**Try it:** Starting with the line that holds "Viewport: 809px width, 736px height.", repeat each line through the last one below, exactly. Pictures stay out.
[Data provided Boundary: Start]
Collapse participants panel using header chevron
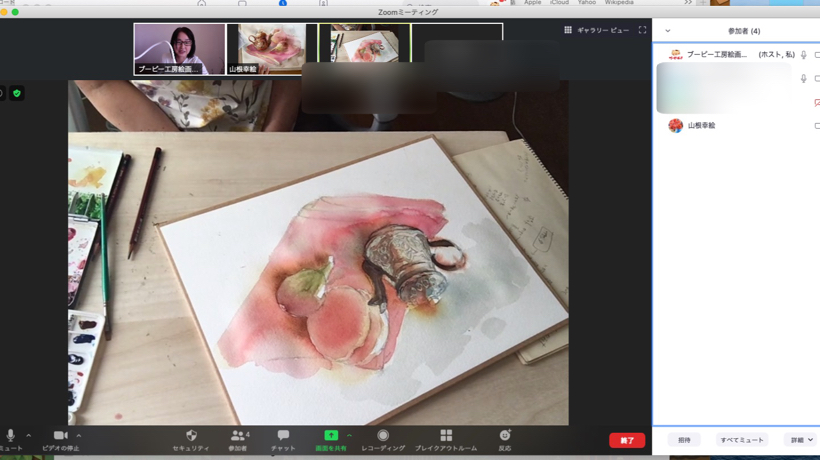 [668, 31]
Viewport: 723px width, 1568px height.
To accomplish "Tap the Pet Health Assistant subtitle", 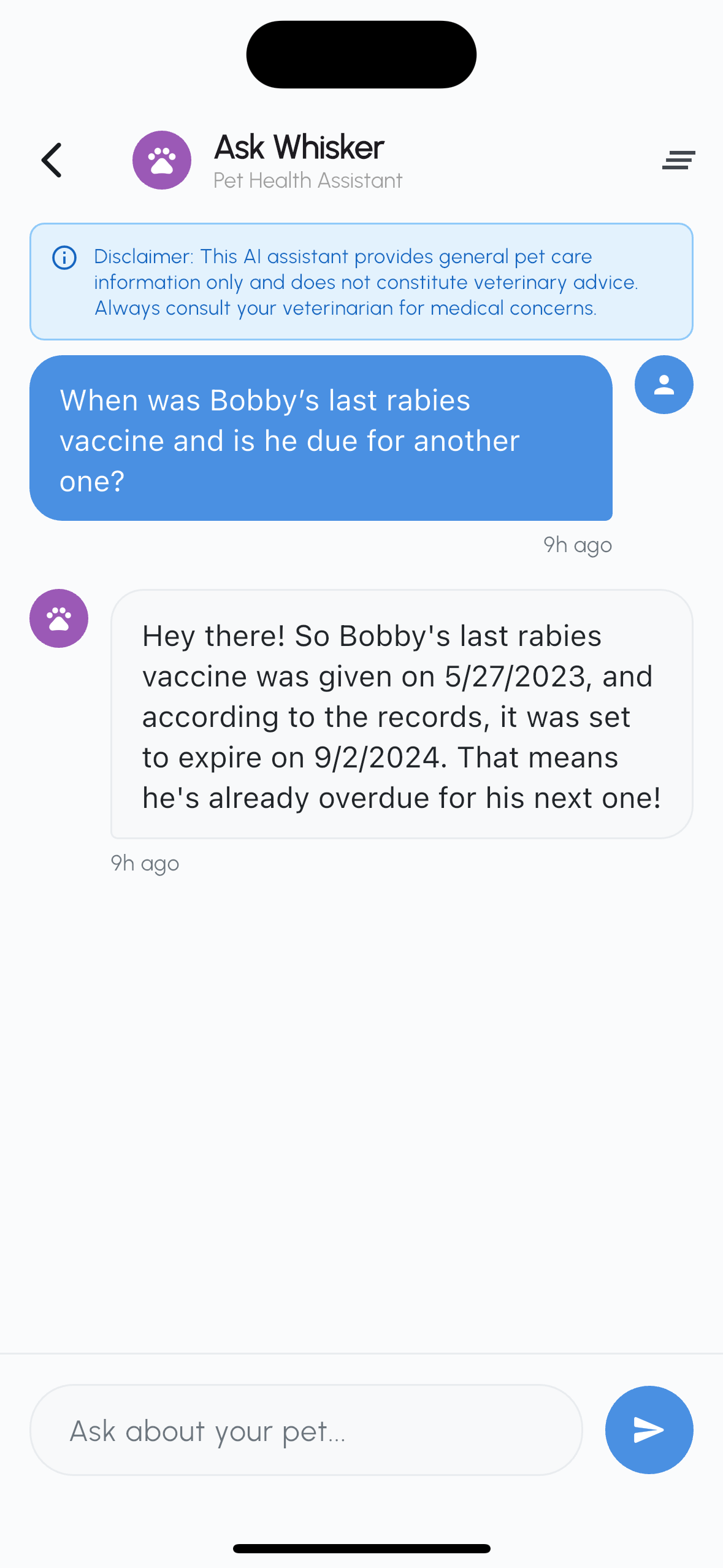I will click(x=308, y=181).
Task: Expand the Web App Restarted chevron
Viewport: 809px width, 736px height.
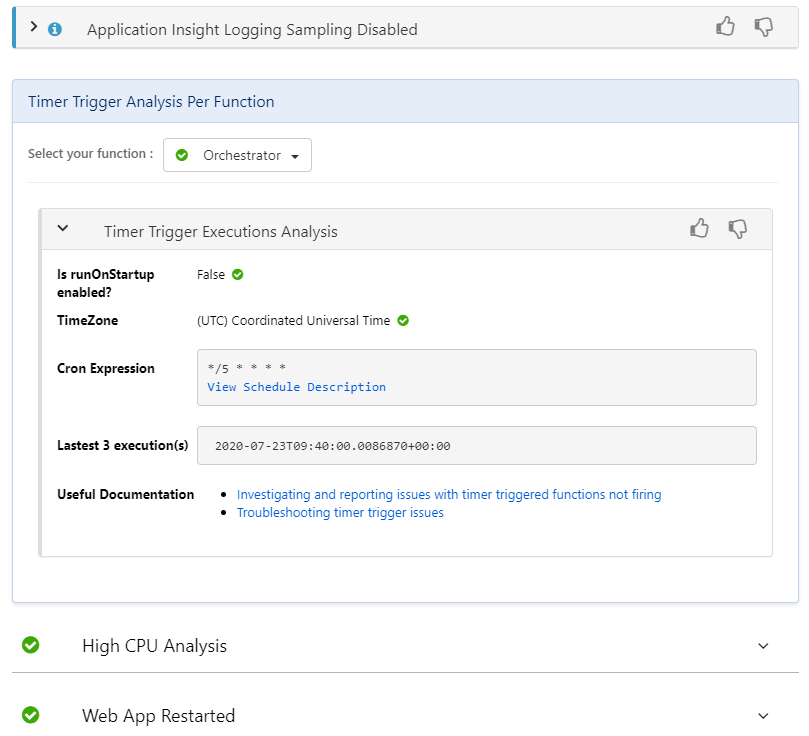Action: [x=764, y=716]
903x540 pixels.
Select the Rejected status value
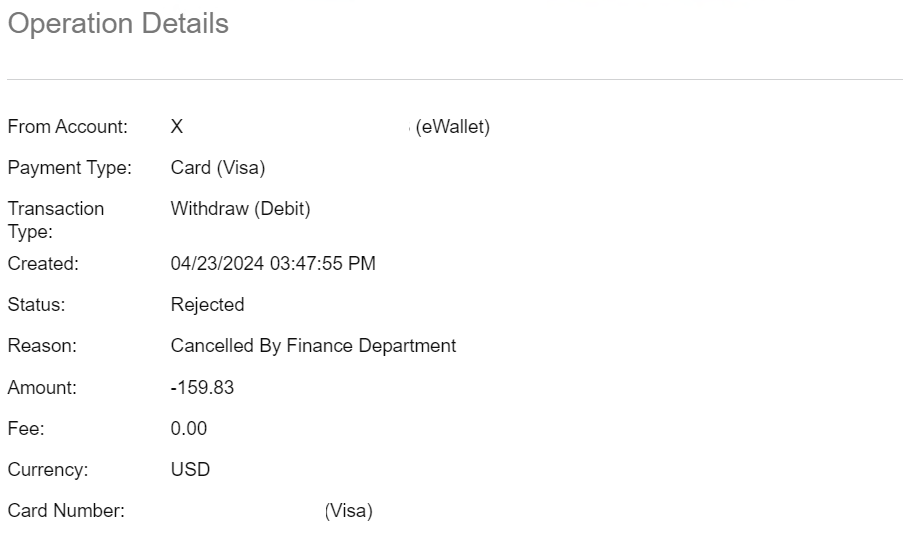pos(207,305)
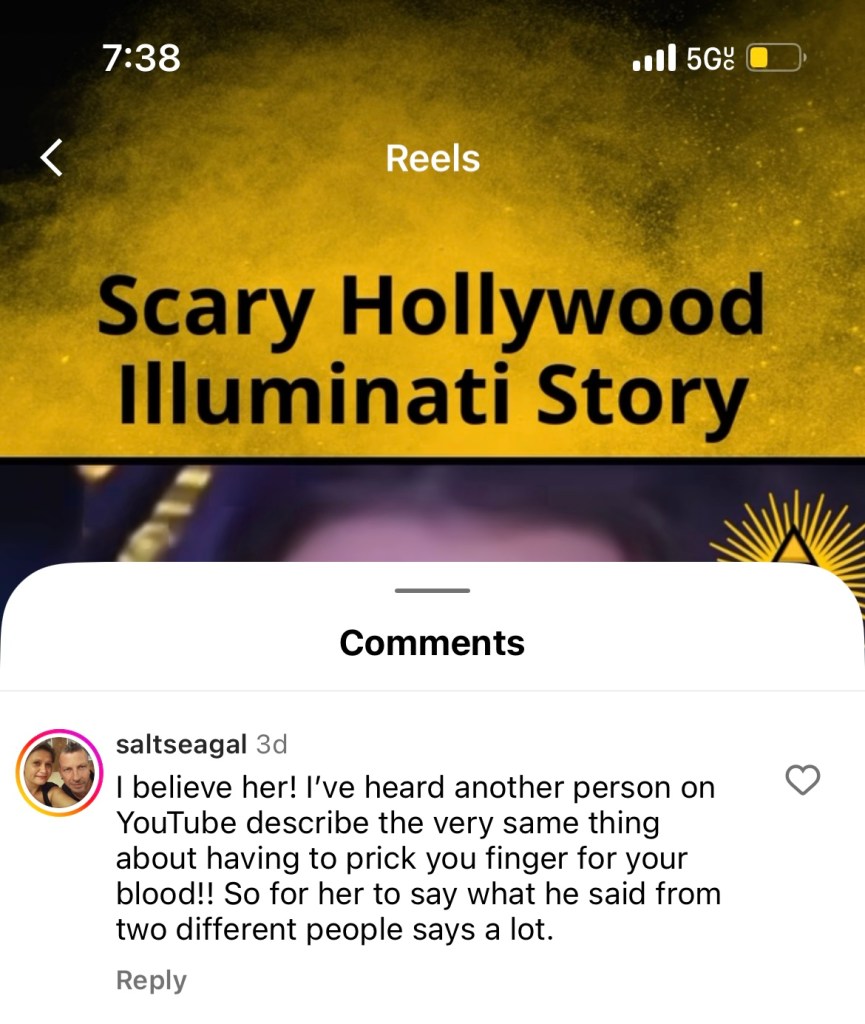Image resolution: width=865 pixels, height=1024 pixels.
Task: Tap the 5G network indicator
Action: (x=710, y=59)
[Data provided Boundary: End]
**Worked solution:**
Viewport: 809px width, 736px height.
Action: [x=764, y=716]
903x540 pixels.
Select the Rejected status value
pos(207,305)
Image resolution: width=865 pixels, height=1024 pixels.
Task: Tap the 5G network indicator
Action: (x=710, y=59)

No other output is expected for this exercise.